Causal Role of mtDNA in Inflammation and Exhaustion: Mechanistic studies are needed to test whether mtDNA deletion mutations directly drive cGAS-STING activation in chronic HIV infection. This involves isolating immune cells with high mutational loads and specifically inhibiting this pathway to assess its contribution to the IFN signature and T cell exhaustion.
Interventional Clinical Trials: Well-designed trials are urgently needed to evaluate mitoprotective adjuvants (e.g., NMN/NR, elamipretide, metformin) in PLWH. These studies should use mtDNA health as a primary endpoint (e.g., copy number, deletion load), alongside measures of immune function, inflammation, and clinical outcomes, to establish a direct link between improved mitochondrial function and patient health.
Gene Editing for HIV-Related mtDNA Disease: The feasibility of using mitochondrial base editors to correct ART-induced point mutations or eliminate deleted genomes should be explored in preclinical models.
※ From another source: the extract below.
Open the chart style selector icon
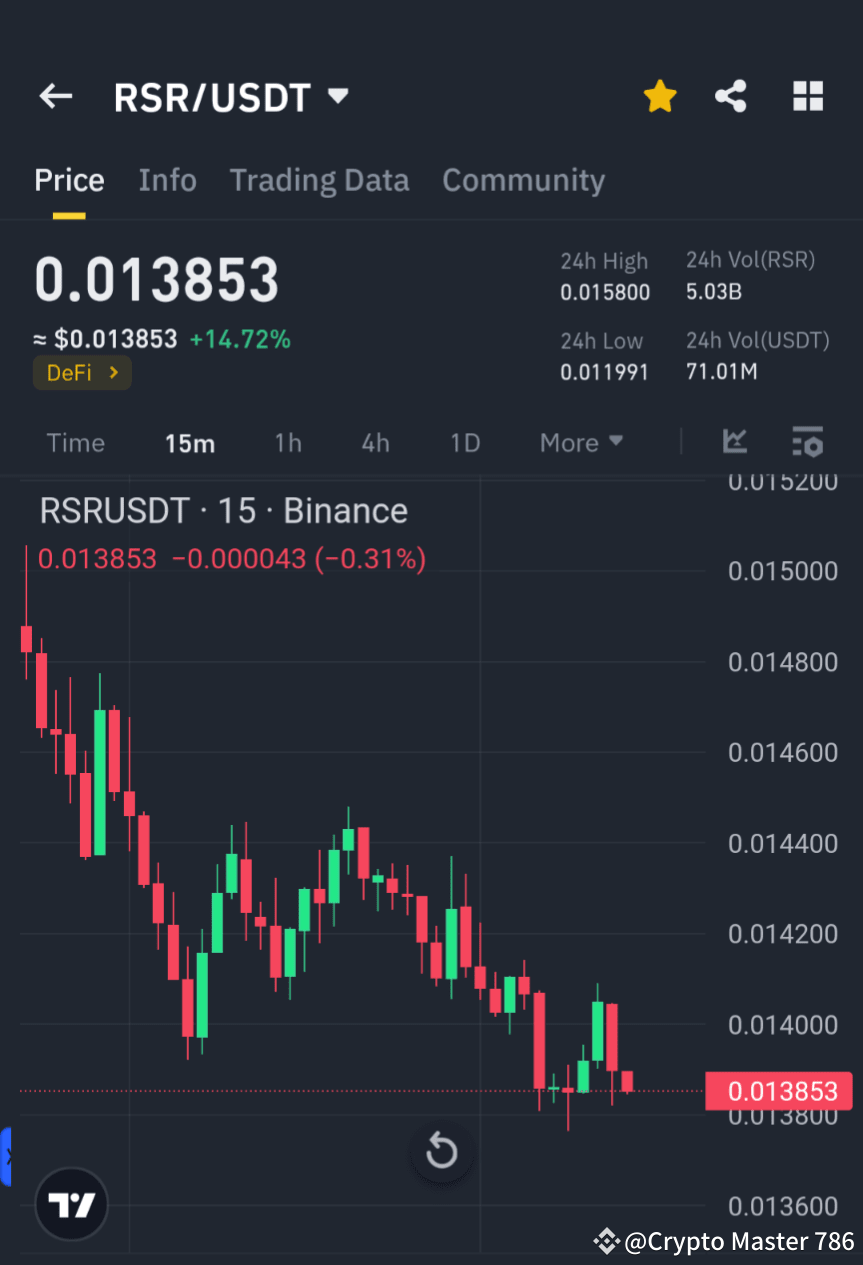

This represents the ultimate precision medicine approach to eradicating the genetic legacy of past drug toxicities.
In conclusion, viewing HIV/AIDS through the lens of mitochondrial health provides a unifying framework for its complex pathophysiology. By focusing on restoring mitochondrial integrity– through supportive care, precision medicine, or genetic correction–we can envision a future where HIV treatment goals extend beyond undetectable viral loads to encompass full metabolic and immunological rejuvenation, granting people living with HIV not only longer but healthier lives.